◆ EXERCISE DETAILS
From the entries below, return only the lines starting at the one that contains "污染治理 (160, 439)" and ending at the one that contains "常見問題 (56, 2287)", exactly as they stand.

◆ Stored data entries
== Segment start ==
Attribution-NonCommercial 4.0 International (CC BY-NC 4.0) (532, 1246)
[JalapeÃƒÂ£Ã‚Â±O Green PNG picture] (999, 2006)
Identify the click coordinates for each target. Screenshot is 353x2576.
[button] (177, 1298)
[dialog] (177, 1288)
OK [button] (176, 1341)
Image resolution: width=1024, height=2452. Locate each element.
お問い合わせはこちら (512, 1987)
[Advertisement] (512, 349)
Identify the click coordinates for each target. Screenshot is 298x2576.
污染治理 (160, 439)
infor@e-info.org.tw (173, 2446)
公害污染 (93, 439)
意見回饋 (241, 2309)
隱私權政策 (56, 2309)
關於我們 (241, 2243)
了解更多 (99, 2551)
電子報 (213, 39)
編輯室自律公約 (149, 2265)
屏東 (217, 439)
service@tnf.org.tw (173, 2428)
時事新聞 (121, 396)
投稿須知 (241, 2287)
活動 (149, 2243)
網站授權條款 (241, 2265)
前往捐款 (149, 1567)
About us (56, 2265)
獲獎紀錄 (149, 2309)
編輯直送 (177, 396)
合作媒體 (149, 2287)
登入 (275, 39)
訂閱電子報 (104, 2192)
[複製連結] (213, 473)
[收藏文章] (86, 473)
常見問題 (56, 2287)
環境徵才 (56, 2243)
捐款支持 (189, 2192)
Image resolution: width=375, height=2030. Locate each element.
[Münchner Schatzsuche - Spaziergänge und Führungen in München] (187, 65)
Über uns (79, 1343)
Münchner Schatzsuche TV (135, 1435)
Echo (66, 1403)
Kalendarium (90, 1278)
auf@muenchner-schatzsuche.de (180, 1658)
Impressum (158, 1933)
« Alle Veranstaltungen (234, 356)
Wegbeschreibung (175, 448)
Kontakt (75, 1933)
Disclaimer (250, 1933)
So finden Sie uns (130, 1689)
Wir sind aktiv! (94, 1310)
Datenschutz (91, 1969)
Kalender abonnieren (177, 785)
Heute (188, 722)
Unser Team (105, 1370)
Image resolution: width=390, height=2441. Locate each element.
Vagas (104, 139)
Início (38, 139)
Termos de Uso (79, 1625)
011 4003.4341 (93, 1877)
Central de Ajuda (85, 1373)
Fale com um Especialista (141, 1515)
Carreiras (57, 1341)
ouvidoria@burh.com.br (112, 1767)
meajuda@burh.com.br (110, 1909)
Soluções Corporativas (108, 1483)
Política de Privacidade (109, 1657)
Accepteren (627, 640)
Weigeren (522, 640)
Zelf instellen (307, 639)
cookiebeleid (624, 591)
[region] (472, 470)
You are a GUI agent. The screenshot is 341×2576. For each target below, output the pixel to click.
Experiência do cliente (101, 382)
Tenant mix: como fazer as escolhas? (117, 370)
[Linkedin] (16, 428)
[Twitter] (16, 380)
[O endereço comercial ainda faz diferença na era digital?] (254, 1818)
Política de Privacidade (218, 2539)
== Segment end ==
◆ ANSWER TO THE EXERCISE
污染治理 (160, 439)
infor@e-info.org.tw (173, 2446)
公害污染 (93, 439)
意見回饋 (241, 2309)
隱私權政策 (56, 2309)
關於我們 (241, 2243)
了解更多 (99, 2551)
電子報 (213, 39)
編輯室自律公約 (149, 2265)
屏東 (217, 439)
service@tnf.org.tw (173, 2428)
時事新聞 (121, 396)
投稿須知 (241, 2287)
活動 (149, 2243)
網站授權條款 (241, 2265)
前往捐款 (149, 1567)
About us (56, 2265)
獲獎紀錄 (149, 2309)
編輯直送 (177, 396)
合作媒體 (149, 2287)
登入 (275, 39)
訂閱電子報 (104, 2192)
[複製連結] (213, 473)
[收藏文章] (86, 473)
常見問題 (56, 2287)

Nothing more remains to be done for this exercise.